After preincubation at 37 °C, a strikingly different result was
obtained. Samples preincubated with low affinity peptides (i.e. peptides with 1/IC50 values below 1) bound
only 50% of the amount of R-9-L bound after preincubation at 4 °C,
and therefore had lost the same amount of functional TAP complexes as
samples preincubated at 37 °C without peptide. In contrast,
microsomes preincubated at 37 °C with high affinity peptides
(1/IC50 greater than 1) bound as much or more peptide R-9-L
as samples incubated with the same peptides at 4 °C, suggesting that
these peptides maintained TAP complexes in a functional state. Thus,
the capacity of peptide to stabilize functional TAP complexes
correlated with its TAP affinity, suggesting strongly that
stabilization required direct peptide binding to TAP. This conclusion
was confirmed in several other experiments in which stabilizing peptide
was removed as completely as possible by repeated washes after
preincubation; microsomes pretreated with high affinity binders always
had higher peptide binding capacity than untreated microsomes (not
shown). However, even peptides with high TAP affinity were
significantly less efficient in TAP stabilization than ATP.

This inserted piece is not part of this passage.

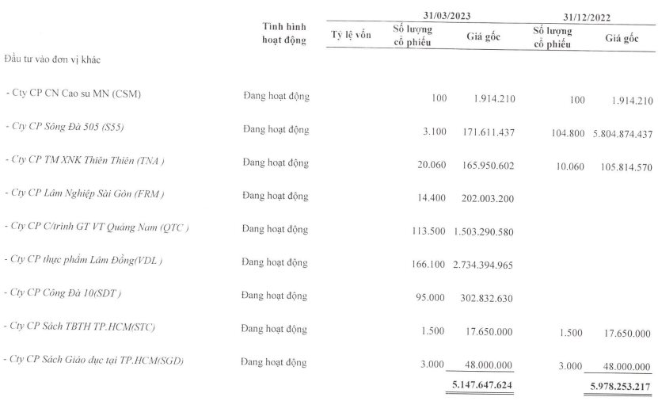Select the 2.734.394.965 cost value

coord(483,265)
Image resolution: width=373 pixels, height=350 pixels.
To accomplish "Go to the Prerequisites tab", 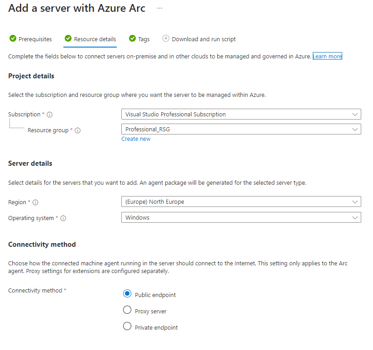I will (35, 39).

Effect of ATP and Peptide Substrate on the Conformation of TAP
Complexes, Single TAP Subunits, and Cytosolic TAP Fragments--
To
test whether the effect of ATP and peptide on TAP function was
reflected in the recovery of antibody-reactive TAP proteins, insect
cell-expressed TAP dimers were incubated in the presence of 2 mM ATP or a peptide with high affinity before
immunoprecipitation with mAb specific for TAP1 or TAP2 (Fig.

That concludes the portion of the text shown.